Exercise description:
All that is wanted is an exact copy of the lines below, starting at the one that contains "You are a computer-use agent. Image" and running to the end.
___ Information shown ___
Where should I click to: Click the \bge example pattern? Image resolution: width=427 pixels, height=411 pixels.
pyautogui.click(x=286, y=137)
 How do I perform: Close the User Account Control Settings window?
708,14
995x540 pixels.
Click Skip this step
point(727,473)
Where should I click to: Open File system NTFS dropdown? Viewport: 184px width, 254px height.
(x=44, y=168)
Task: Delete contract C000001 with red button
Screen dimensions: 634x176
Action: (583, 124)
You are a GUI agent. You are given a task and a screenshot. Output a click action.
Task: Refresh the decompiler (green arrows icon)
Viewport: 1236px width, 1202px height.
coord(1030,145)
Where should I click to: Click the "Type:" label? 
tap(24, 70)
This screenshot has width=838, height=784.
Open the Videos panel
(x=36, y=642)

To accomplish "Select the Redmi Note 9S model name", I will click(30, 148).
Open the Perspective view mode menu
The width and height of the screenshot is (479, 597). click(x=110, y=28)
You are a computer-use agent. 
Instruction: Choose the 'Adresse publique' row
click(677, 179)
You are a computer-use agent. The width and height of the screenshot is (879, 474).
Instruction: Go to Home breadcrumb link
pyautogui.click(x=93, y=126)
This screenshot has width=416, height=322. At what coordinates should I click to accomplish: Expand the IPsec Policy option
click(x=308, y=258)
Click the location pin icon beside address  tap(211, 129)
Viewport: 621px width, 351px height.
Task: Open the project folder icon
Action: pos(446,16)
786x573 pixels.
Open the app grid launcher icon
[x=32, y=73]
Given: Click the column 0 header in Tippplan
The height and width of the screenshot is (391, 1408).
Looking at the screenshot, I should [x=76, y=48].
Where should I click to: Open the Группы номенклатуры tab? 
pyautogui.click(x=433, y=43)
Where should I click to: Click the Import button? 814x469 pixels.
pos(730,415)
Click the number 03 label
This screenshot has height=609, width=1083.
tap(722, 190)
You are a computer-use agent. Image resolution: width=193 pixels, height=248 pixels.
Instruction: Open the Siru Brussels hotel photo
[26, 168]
___
Result of the exercise:
You are a computer-use agent. Image resolution: width=193 pixels, height=248 pixels.
Instruction: Open the Siru Brussels hotel photo
[26, 168]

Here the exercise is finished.